- WHAT NEEDS TO BE DONE -
Arrange every line of text in the records below as a numbered list, skipping blank lines and leaving the pictures out.

--- Start ---

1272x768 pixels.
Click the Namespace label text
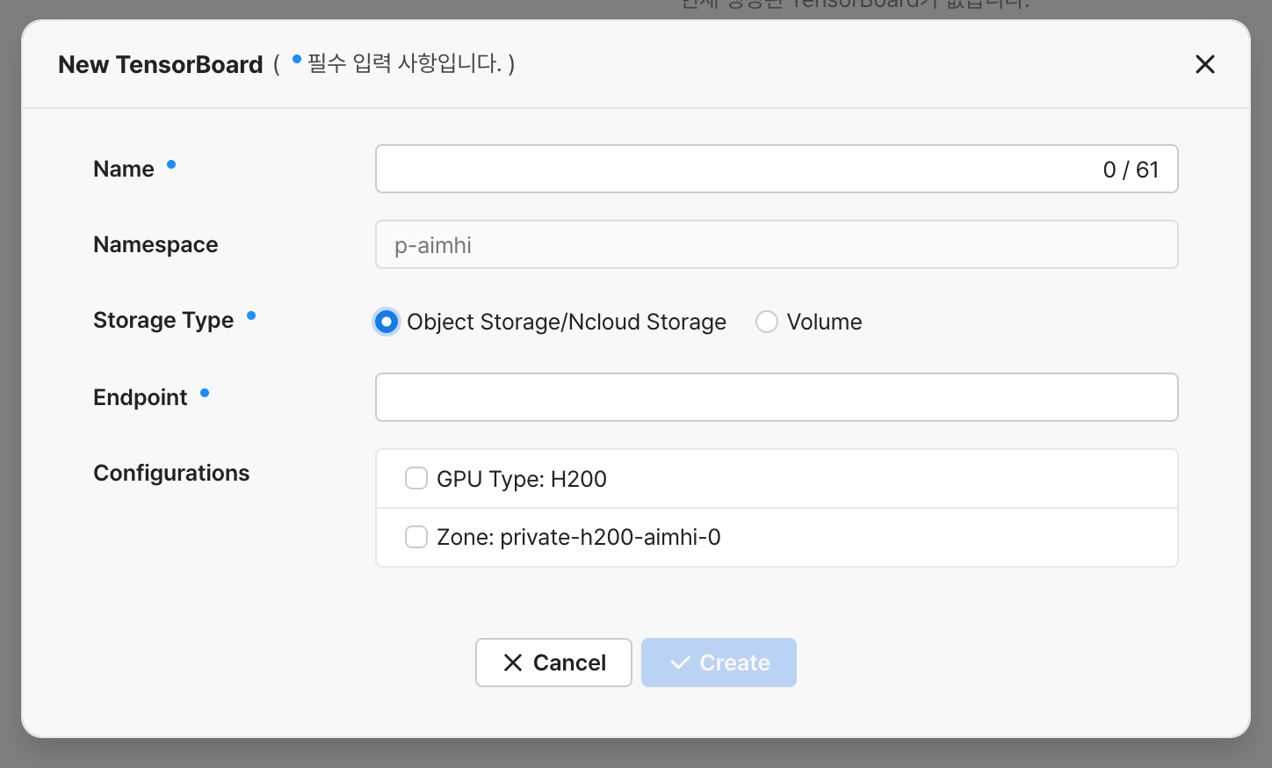155,245
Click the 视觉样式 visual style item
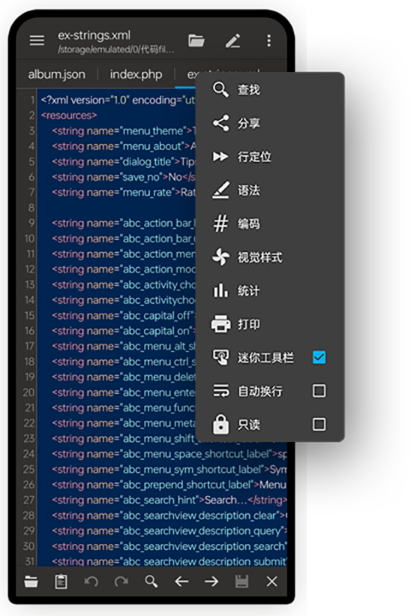This screenshot has height=616, width=411. click(x=270, y=257)
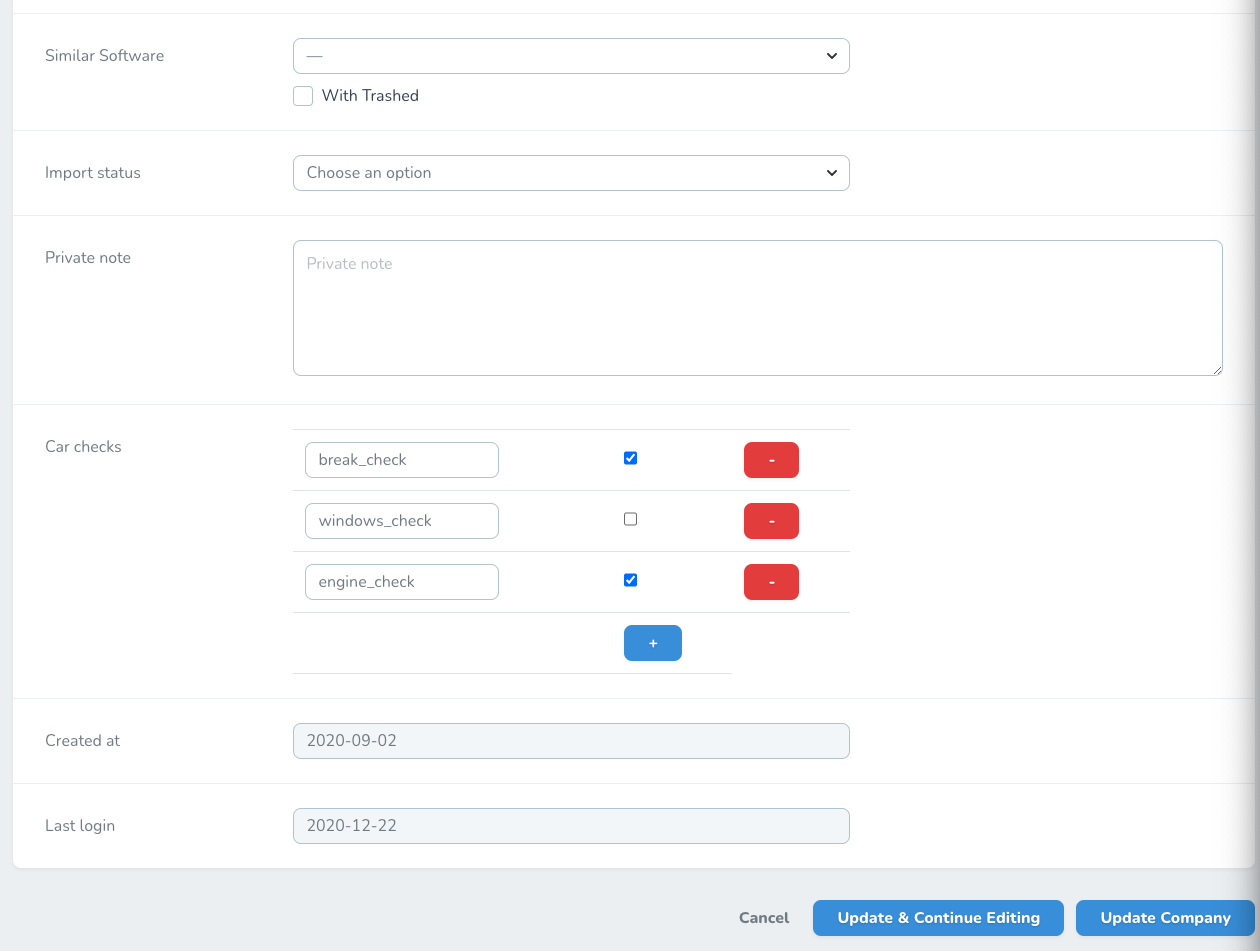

--- End ---

- SOLVED EXERCISE -
1. 1272x768 pixels.
2. Click the Namespace label text
3. 155,245
4. Click the 视觉样式 visual style item
5. This screenshot has height=616, width=411. click(x=270, y=257)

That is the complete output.